_Provided entries_
════

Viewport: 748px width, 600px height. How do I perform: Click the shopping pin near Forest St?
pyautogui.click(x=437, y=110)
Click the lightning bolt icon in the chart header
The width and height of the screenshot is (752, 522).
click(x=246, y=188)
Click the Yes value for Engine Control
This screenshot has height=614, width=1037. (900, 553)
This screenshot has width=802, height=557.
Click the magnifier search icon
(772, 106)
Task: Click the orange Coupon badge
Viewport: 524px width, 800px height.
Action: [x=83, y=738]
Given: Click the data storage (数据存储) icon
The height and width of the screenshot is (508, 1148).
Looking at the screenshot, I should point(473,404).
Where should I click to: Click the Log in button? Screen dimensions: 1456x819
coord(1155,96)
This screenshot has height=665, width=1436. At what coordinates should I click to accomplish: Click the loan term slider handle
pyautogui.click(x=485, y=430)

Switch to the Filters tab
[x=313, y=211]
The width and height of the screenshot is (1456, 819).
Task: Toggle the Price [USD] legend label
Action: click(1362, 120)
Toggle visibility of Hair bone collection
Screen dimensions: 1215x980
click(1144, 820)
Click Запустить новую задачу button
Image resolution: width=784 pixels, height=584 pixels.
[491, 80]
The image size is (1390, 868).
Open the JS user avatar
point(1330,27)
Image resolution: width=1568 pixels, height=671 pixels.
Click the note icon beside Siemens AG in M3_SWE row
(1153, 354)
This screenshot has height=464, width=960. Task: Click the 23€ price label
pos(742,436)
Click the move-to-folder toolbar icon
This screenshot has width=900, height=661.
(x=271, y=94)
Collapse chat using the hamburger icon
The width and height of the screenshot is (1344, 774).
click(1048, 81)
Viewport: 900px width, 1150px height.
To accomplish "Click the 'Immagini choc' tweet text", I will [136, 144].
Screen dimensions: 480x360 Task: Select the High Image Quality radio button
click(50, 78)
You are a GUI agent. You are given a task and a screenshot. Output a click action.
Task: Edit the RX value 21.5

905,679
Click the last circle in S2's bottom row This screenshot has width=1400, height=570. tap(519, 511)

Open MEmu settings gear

════

_Required work_
The reply should hold only the lines from the beginning of the listing above through the line with "Given: Click the data storage (数据存储) icon", each one written exactly as it appears.

_Written reply_
Viewport: 748px width, 600px height. How do I perform: Click the shopping pin near Forest St?
pyautogui.click(x=437, y=110)
Click the lightning bolt icon in the chart header
The width and height of the screenshot is (752, 522).
click(x=246, y=188)
Click the Yes value for Engine Control
This screenshot has height=614, width=1037. (900, 553)
This screenshot has width=802, height=557.
Click the magnifier search icon
(772, 106)
Task: Click the orange Coupon badge
Viewport: 524px width, 800px height.
Action: [x=83, y=738]
Given: Click the data storage (数据存储) icon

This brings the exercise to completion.